• Passage:
Last week, I was watching a video from Sohla El-Waylly on Binging with Babish where she talked about removing the germ from cloves of garlic to reduce the heat. Lots of good information that I had never considered. She then made Toum, a traditional Lebanese sauce that presents similar to a strong garlic mayonnaise. This is something I have had many times in Middle Eastern restaurants but never considered making on my own. Since I can never have enough garlic, this comes as a surprise.
I could not find the video again after much too much search time but her Toum recipe from Serious Eats is here.
This sauce is very simple with only garlic, salt, lemon juice, and water.
Fresh picked garlic is much milder than after it has had months to dry out and concentrate it’s flavors. The germ grows inside which is where the green tips come from. Most of garlic’s heat comes from the germ and Sohla says to take it out of the cloves for a milder taste. Fresh garlic has a much smaller germ. It is usually a spring crop and it is currently the second week in December so I was not expecting what I found at the local big box store. I picked up a sleeve of 5 bulbs and used 3 in the Toum. I split each and every clove, no green tip to be found and almost no germ to remove.
Fresh lemon juice is always best but I did use the grocery store pre-squeezed this time. Ingredients listed, juice from whole lemons and not from concentrate. It is 6 days since my last shop and I have to use what is on hand.
Another concern was food processor volume. I have an 11 cup model and thought that with but one cup of garlic it would not process as needed. Looking at the recipe again, the 3 cups of Canola oil should give me enough traction I hoped.

• Required work: Restate the Toum passage, starting at "I could not" and ending at "germ to remove.", changing "bulbs" to "heads".

• Raw data:
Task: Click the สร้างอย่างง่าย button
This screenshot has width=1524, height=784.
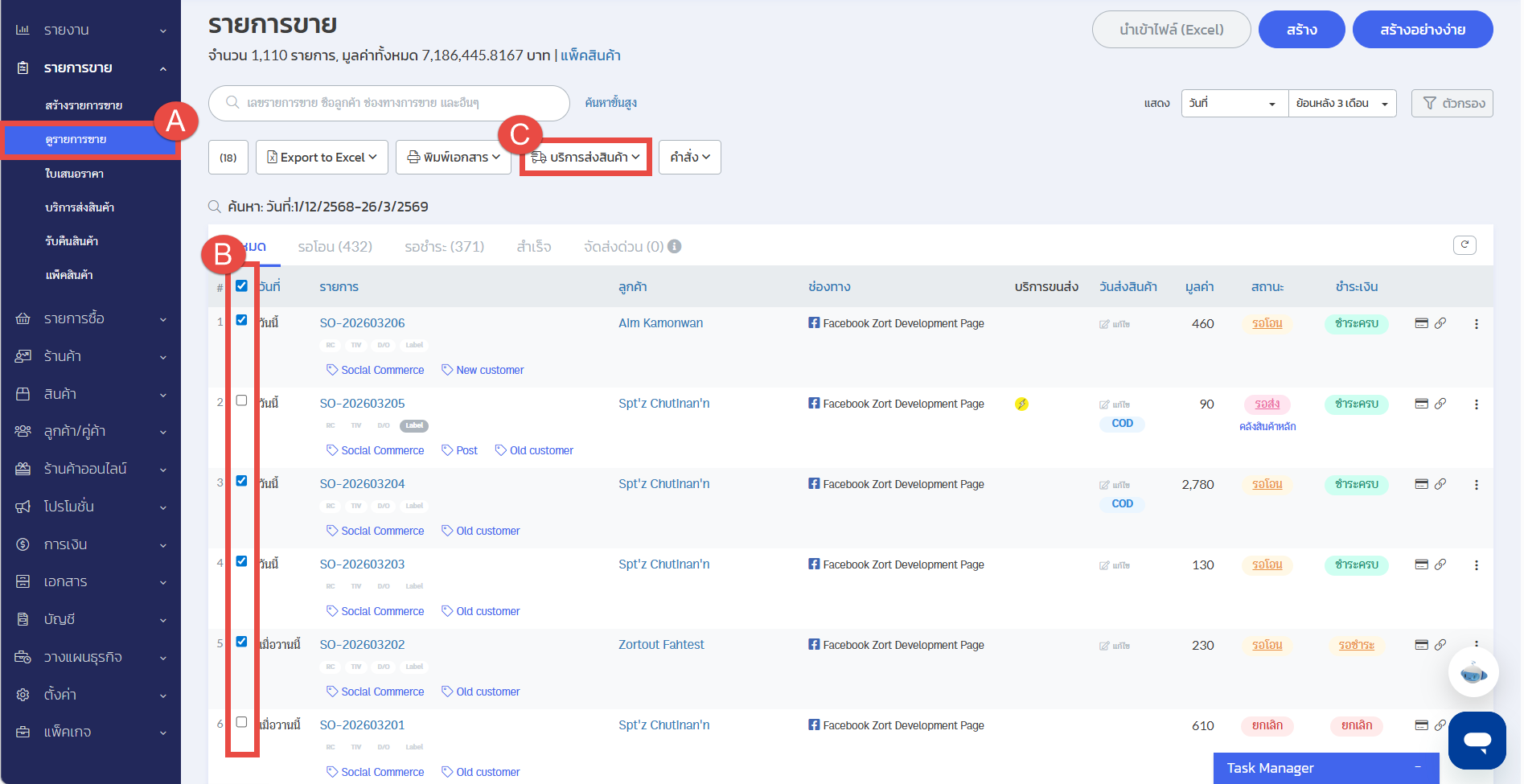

• Task answer:
I could not find the video again after much too much search time but her Toum recipe from Serious Eats is here.
This sauce is very simple with only garlic, salt, lemon juice, and water.
Fresh picked garlic is much milder than after it has had months to dry out and concentrate it’s flavors. The germ grows inside which is where the green tips come from. Most of garlic’s heat comes from the germ and Sohla says to take it out of the cloves for a milder taste. Fresh garlic has a much smaller germ. It is usually a spring crop and it is currently the second week in December so I was not expecting what I found at the local big box store. I picked up a sleeve of 5 heads and used 3 in the Toum. I split each and every clove, no green tip to be found and almost no germ to remove.